La gente del posto va coinvolta direttamente nei progetti e, se serve, educata al lavoro. Oltre che beneficiaria deve diventare protagonista». Dunque, lei è contrario alla solidarietà pubblica? «Sì, se gli aiuti statali vengono dati a pioggia ai governi locali che non sono in grado di scalfire i bisogni veri. Le tasche dei poveri finiscono per rimanere vuote, senza contare quanti di questi contributi vengono destinati alle armi». Ha quasi 77 anni e porta ancora le conseguenze di un incidente stradale che l'ha reso invalido all'80%, eppure non si stanca di viaggiare, oltretutto da solo. Con quale forza? «Con quella che mi trasmettono le persone bisognose cui riesco a dare una nuova possibilità. Sto per concludere un viaggio che ha toccato Laos, Cambogia, Vietnam e Filippine. Il mio 59º viaggio. Mi appoggio ai missionari, li conosco da decenni, e sto attento a spendere il meno possibile per non sottrarre risorse ai poveri. Anche per questo, benchè qualche volta sia stato accompagnato dai miei figli o da qualche volontario, preferisco muovermi da solo. Riesco a fare più cose». Ci vuole ricordare come ha conosciuto madre Teresa di Calcutta? «Bombay, novembre 1977. Ero assieme al grande missionario padre Aurelio Maschio che me l'ha presentata. Madre Teresa, proprio lei, l'angelo dei moribondi dell'India, il nobel per la pace, era lì minuta e sorridente avvolta nel suo sari.
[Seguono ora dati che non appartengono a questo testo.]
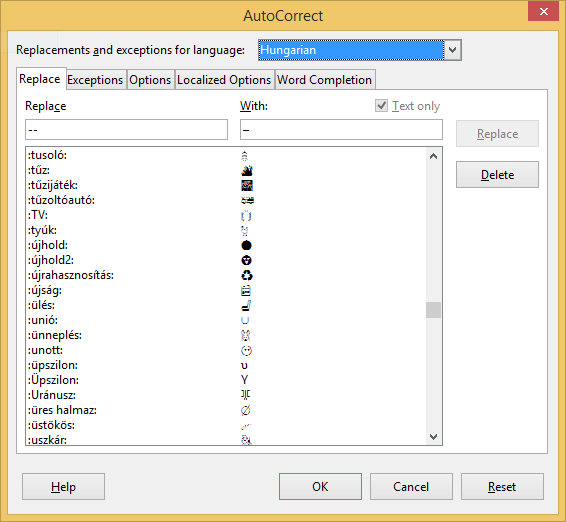Switch to the Exceptions tab
Viewport: 566px width, 522px height.
(95, 80)
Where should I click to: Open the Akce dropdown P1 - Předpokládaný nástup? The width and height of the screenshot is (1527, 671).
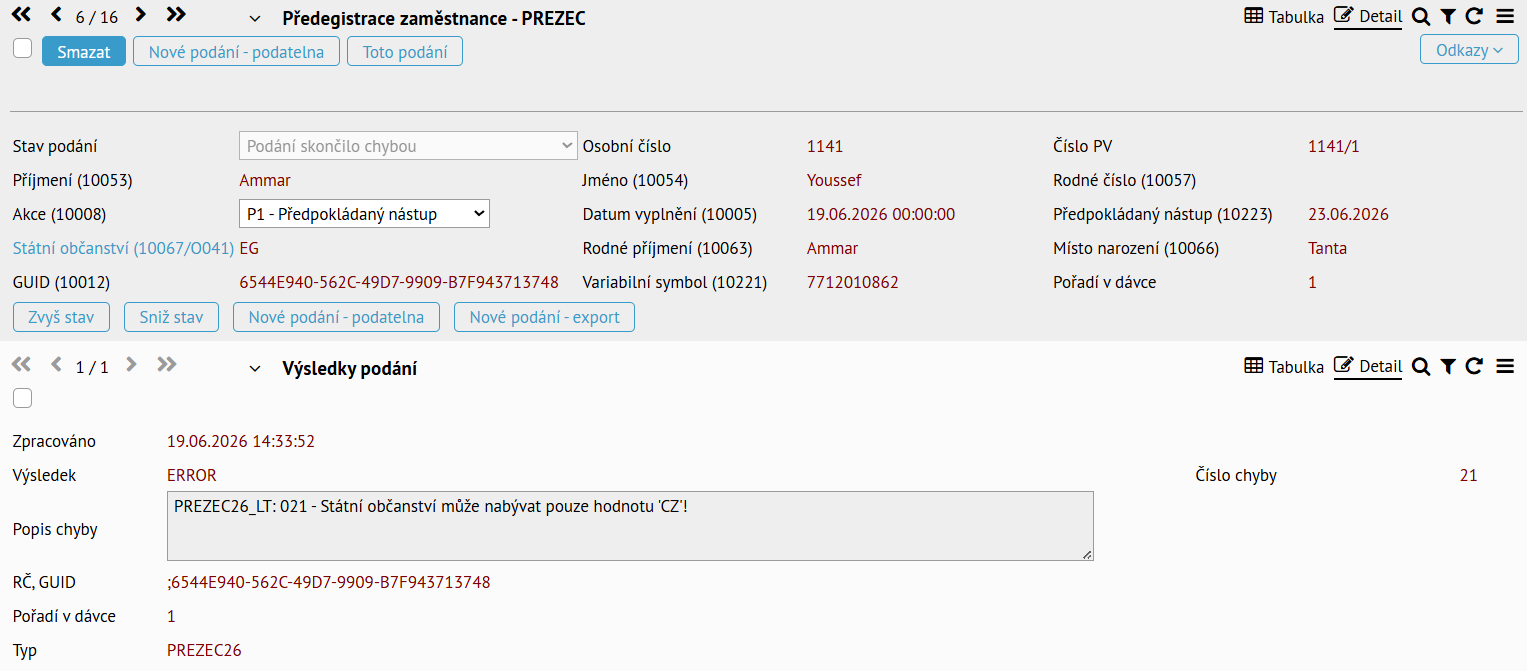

Mi è venuta incontro congratulandosi per l'operato de “I nostri amici lebbrosi”. Io mi sono sentito di prometterle che avrei continuato a fare quanto potevo, aggiungendo che mi sentivo «un lebbroso dello spirito».


La sua risposta è stata «me too», anch'io». Come mai la lebbra non è ancora una malattia debellata? «In alcune aree della Terra è stata sconfitta e potrebbe essere definitivamente cancellata ovunque, ma dovrebbe cambiare il mondo. Finchè ci sono fame e miseria non c'è speranza. Ma il mio impegno, come amo ricordare riprendendo lo slogan del giornalista mio amico Raoul Follerault, è “contro tutte le lebbre”, perciò carestie, sfruttamenti, emarginazione». Di quali altre “lebbre”, per dirla come Follerault, si occupa nel concreto il suo sodalizio? «Ci sono infanzie molto bisognose, come i meninos de rua brasiliani, gli africani colpiti dall'Aids o i piccoli accaparrati dall'industria del sesso in Thailandia. E poi le donne, vittime di insopportabili sofferenze fisiche e morali e, specie in talune regioni dell'Africa, di un analfabetismo che le condanna a una vita senza dignità. Molto si può fare con i nostri progetti a misura d'uomo: un pozzo, una scuola, una struttra di accoglienza. Di queste realizzazioni, viene controllato tutto dall'inizio alla fine e tutto viene documentato». Qual è, tra le tantissime cose che è riuscito a realizzare in questi anni, quella per la quale va più orgoglioso? «È il fatto di essere riuscito, dopo qualche tentennamento, a stringere i monconi dei lebbrosi, che mi guardano con la gioia di non essere più considerati maledetti, e a baciarli».